Sifry's State of the Blogosphere May 1st edition: the multilingual, tagged blogosphere
by
Tris Hussey
on May 1, 2006 09:51PM (PDT)
David Sifry's State of the Blogosphere has another installment. While the last one focused on the growth of the blogosphere (that it is still growing, but begs the question, but for how much longer), this one looks at two very important facets of the "modern" blogosphere -- languages used and the growth of tagging.
Let's look at language first. While English might be the de facto language of commerce, and even the Internet, it is becoming less important as the language of the blogosphere. English is steadily declining as the majority language of the blogosphere and Japanese and Chinese are growing quickly. While Sifry admits that many languages, like Korean, might be under represented, it is clear that the nature of the online world is changing. With that change all of us, from software developers to advertisers to ad networks, need to face facts ... we're going to need to support Asian languages better and cater to that huge (and growing) audience.
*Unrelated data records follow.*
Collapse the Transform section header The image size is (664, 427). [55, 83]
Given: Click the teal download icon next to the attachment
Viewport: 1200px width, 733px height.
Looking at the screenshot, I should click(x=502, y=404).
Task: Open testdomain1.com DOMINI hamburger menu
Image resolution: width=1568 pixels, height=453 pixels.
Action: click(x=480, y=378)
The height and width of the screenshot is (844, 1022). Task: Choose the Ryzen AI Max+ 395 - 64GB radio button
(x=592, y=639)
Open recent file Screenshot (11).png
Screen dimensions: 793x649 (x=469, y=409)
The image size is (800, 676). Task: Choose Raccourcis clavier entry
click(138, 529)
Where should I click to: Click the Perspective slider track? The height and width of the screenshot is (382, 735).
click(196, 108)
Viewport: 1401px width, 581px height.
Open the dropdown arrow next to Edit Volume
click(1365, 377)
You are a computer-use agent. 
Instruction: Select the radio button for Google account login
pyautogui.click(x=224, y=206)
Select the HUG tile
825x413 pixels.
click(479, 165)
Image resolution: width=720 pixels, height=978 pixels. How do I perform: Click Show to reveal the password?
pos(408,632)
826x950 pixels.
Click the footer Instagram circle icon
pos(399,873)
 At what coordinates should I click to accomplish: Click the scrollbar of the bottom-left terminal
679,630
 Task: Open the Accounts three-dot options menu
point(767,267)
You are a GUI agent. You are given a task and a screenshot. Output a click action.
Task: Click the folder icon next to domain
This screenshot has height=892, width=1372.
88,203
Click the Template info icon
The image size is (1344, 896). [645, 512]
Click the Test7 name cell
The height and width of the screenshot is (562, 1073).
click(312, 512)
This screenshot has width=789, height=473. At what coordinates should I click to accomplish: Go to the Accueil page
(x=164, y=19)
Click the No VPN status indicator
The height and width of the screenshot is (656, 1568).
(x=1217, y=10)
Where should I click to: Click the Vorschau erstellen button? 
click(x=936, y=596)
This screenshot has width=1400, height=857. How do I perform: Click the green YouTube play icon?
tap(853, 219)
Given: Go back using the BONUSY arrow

Now let's look at tagging. Technorati pioneered tagging as a way for people to go beyond gross categories (say blogging or blog editors) to smaller, more granular descriptors (like Qumana). To say that tagging has taken off is like saying Canadians like hockey. The adoption of tagging has been nothing short of stellar. The chart below shows that almost half of all blog posts are tagged and the rate of increase is just growing. Unlike the growth of blogs, the growth of tagging can continue longer because as new bloggers join they have to "catch up" and start tagging. Tagging isn't perfect. Since it is a user-driven system different tags can be used for the same concepts, but the tags are necessarily linked. Take blog editors and offline blog editors. To me both of these tags mean the same thing, and Qumana is one of those tools, but are they linked? If you search for blog editors will you find the same content as offline blog editors? Probably not, unless the post is tagged with both of them.

So this is a clear flaw, but one that those of us who are thinking and writing about tags recognize. I think it's only a matter of time before someone develops a way, probably based on search engine algorithms, to start linking tags together into larger groups ... even across languages.
In addition to the lack of connection among synonymous tags, there is the looming threat of tag-spam. David doesn't think this is going to be a major problem:
Of course, one of the remaining open questions is whether or not that will lead to massive gaming of the system, but current trends seem to present evidence that large-scale gaming is not occurring. In fact, my belief is that because tags are built as hyperlinks inside the document, and thus visible to the reader, that a strong social pressure to use appropriate tags (or at least to not use inappropriate tags) manifests itself, especially with bloggers who want to cultivate influence and readers.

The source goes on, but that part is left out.